** RECORDS TO PROCESS follows **
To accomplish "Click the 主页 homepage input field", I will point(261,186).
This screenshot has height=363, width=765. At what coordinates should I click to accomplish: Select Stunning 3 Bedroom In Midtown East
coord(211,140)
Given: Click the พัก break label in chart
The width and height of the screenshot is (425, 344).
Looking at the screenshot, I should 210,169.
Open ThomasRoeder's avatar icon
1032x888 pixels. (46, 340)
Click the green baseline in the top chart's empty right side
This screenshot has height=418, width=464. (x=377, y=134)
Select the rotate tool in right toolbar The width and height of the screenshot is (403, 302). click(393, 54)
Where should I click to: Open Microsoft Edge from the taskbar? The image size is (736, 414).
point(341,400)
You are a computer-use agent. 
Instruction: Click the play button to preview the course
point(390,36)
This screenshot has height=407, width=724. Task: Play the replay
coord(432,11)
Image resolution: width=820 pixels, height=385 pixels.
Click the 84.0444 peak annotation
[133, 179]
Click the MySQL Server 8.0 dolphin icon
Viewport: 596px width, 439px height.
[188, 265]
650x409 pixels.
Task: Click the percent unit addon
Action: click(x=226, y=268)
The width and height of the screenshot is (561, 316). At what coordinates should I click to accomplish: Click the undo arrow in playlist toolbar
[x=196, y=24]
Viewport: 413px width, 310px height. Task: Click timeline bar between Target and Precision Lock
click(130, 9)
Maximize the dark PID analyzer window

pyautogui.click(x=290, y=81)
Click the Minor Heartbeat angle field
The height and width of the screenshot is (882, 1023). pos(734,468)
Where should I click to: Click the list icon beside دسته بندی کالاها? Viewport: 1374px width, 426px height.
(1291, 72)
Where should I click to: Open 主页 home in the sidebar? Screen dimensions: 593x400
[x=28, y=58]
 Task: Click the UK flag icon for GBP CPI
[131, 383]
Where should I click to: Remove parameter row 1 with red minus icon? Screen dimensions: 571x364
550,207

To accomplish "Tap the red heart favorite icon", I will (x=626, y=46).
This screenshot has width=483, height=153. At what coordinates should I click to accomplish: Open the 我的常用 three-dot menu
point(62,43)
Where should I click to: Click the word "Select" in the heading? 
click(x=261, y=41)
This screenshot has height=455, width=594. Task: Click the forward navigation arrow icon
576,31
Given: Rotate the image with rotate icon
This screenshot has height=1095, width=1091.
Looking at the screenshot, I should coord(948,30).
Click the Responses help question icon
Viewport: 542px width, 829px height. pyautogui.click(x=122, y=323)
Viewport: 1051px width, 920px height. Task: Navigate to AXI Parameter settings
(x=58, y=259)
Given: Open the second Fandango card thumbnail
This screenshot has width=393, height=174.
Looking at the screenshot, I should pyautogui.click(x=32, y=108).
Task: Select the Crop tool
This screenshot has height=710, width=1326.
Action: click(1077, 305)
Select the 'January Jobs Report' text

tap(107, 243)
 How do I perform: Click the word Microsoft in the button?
** End of RECORDS TO PROCESS **
■ **PROBLEM STATEMENT**:
Word for word, repeat the records above.

■ **RESULT OF THE EXERCISE**:
To accomplish "Click the 主页 homepage input field", I will point(261,186).
This screenshot has height=363, width=765. At what coordinates should I click to accomplish: Select Stunning 3 Bedroom In Midtown East
coord(211,140)
Given: Click the พัก break label in chart
The width and height of the screenshot is (425, 344).
Looking at the screenshot, I should 210,169.
Open ThomasRoeder's avatar icon
1032x888 pixels. (46, 340)
Click the green baseline in the top chart's empty right side
This screenshot has height=418, width=464. (x=377, y=134)
Select the rotate tool in right toolbar The width and height of the screenshot is (403, 302). click(393, 54)
Where should I click to: Open Microsoft Edge from the taskbar? The image size is (736, 414).
point(341,400)
You are a computer-use agent. 
Instruction: Click the play button to preview the course
point(390,36)
This screenshot has height=407, width=724. Task: Play the replay
coord(432,11)
Image resolution: width=820 pixels, height=385 pixels.
Click the 84.0444 peak annotation
[133, 179]
Click the MySQL Server 8.0 dolphin icon
Viewport: 596px width, 439px height.
[188, 265]
650x409 pixels.
Task: Click the percent unit addon
Action: click(x=226, y=268)
The width and height of the screenshot is (561, 316). At what coordinates should I click to accomplish: Click the undo arrow in playlist toolbar
[x=196, y=24]
Viewport: 413px width, 310px height. Task: Click timeline bar between Target and Precision Lock
click(130, 9)
Maximize the dark PID analyzer window

pyautogui.click(x=290, y=81)
Click the Minor Heartbeat angle field
The height and width of the screenshot is (882, 1023). pos(734,468)
Where should I click to: Click the list icon beside دسته بندی کالاها? Viewport: 1374px width, 426px height.
(1291, 72)
Where should I click to: Open 主页 home in the sidebar? Screen dimensions: 593x400
[x=28, y=58]
 Task: Click the UK flag icon for GBP CPI
[131, 383]
Where should I click to: Remove parameter row 1 with red minus icon? Screen dimensions: 571x364
550,207

To accomplish "Tap the red heart favorite icon", I will (x=626, y=46).
This screenshot has width=483, height=153. At what coordinates should I click to accomplish: Open the 我的常用 three-dot menu
point(62,43)
Where should I click to: Click the word "Select" in the heading? 
click(x=261, y=41)
This screenshot has height=455, width=594. Task: Click the forward navigation arrow icon
576,31
Given: Rotate the image with rotate icon
This screenshot has height=1095, width=1091.
Looking at the screenshot, I should coord(948,30).
Click the Responses help question icon
Viewport: 542px width, 829px height. pyautogui.click(x=122, y=323)
Viewport: 1051px width, 920px height. Task: Navigate to AXI Parameter settings
(x=58, y=259)
Given: Open the second Fandango card thumbnail
This screenshot has width=393, height=174.
Looking at the screenshot, I should pyautogui.click(x=32, y=108).
Task: Select the Crop tool
This screenshot has height=710, width=1326.
Action: click(1077, 305)
Select the 'January Jobs Report' text

tap(107, 243)
 How do I perform: Click the word Microsoft in the button?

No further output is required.